A $$P$$-value is then needed to decide if the sample is consistent with the assumption. Using the 68–95–99.7 rule, the approximate two-tailed $$P$$-value is much smaller than 0.05. Alternatively, the software output (Fig. 29.6; Fig. 29.7) reports the two-tailed $$P$$-value as $$P=0.005$$.

We conclude:

Strong evidence exists in the sample (paired $$t=2.855$$; two-tailed $$P=0.005$$) of a population mean difference between the first and second DBP readings (mean difference $$1.95$$ mm Hg higher for first reading; 95% CI from $$0.61$$ to $$3.3$$ mm Hg; $$n=141$$).

Since $$n>25$$, the results are statistically valid.

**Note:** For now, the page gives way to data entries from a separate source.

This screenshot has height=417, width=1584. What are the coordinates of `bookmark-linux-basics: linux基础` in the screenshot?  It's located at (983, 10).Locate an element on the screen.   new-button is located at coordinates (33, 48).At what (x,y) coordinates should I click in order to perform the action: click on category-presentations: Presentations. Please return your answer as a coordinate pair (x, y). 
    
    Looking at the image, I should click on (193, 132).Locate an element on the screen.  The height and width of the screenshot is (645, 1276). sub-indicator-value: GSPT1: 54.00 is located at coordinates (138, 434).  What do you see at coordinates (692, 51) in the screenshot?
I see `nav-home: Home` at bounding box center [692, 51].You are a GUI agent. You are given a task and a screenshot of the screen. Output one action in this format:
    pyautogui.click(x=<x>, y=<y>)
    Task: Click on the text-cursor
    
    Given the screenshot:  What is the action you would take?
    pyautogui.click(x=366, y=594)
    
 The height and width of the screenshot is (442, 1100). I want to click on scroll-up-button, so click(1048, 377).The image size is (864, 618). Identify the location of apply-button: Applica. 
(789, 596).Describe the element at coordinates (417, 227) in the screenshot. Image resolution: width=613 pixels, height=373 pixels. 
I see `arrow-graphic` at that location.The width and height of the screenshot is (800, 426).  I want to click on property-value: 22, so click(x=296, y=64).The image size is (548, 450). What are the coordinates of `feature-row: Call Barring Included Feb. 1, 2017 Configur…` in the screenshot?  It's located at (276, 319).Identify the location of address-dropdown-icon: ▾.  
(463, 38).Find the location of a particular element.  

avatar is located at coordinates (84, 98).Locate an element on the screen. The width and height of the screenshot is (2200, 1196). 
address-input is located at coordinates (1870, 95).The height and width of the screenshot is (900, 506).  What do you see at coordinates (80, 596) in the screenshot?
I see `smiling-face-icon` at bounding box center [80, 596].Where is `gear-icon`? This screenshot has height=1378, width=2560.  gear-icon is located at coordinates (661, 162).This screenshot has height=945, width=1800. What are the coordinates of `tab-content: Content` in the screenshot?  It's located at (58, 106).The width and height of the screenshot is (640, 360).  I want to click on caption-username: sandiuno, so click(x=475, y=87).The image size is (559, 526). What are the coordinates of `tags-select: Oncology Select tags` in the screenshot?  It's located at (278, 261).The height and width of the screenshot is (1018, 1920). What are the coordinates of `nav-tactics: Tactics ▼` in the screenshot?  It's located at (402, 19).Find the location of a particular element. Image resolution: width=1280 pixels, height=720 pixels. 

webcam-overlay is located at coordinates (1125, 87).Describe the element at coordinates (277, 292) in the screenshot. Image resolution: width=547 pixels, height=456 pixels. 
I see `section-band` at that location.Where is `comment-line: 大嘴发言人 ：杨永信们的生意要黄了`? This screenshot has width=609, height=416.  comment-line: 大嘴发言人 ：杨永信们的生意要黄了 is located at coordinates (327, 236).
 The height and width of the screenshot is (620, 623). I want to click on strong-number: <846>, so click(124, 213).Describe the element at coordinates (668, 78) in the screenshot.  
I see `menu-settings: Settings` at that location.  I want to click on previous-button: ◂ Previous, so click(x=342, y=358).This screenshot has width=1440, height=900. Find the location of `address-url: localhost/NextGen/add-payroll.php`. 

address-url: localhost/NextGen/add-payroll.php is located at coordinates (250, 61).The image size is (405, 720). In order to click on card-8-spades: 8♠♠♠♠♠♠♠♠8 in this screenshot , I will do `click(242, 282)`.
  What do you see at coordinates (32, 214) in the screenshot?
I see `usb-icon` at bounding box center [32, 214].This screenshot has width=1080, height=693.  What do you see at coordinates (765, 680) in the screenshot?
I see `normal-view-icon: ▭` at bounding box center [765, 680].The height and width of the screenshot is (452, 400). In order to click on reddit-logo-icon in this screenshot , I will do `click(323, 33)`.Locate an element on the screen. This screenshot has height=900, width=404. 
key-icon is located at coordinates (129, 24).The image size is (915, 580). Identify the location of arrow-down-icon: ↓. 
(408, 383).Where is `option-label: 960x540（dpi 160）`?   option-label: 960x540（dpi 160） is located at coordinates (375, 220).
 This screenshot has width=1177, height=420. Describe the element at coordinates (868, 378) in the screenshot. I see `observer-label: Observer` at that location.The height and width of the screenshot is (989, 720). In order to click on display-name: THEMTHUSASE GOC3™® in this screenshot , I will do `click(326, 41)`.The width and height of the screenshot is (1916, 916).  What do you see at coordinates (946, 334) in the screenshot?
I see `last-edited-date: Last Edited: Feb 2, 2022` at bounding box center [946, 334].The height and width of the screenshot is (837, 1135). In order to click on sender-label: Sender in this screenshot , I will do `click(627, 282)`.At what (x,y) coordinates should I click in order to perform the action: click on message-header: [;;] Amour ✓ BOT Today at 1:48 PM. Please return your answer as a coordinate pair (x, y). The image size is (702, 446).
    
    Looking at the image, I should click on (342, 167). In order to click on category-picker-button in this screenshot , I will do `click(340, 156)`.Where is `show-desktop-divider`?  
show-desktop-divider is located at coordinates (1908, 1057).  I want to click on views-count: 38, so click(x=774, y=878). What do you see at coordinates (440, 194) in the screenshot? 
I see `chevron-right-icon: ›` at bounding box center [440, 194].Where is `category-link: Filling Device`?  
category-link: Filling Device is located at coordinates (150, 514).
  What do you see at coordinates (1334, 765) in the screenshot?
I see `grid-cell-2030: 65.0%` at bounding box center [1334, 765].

Just saying ‘there is evidence of a difference’ is insufficient; it is also important to say which measurement is, on average higher (that is, what the differences mean).

### References

Schorling JB, Roach J, Siegel M, Baturka N, Hunt DE, Guterbock TM, et al. A trial of church-based smoking cessation interventions for rural African Americans. Preventative Medicine. 1997;26(1):92–101.
Willems JP, Saunders JT, Hunt DE, Schorling JB. Prevalence of coronary heart disease risk factors among rural blacks: A community-based study. Southern Medical Journal. 1997;90(8):814–20.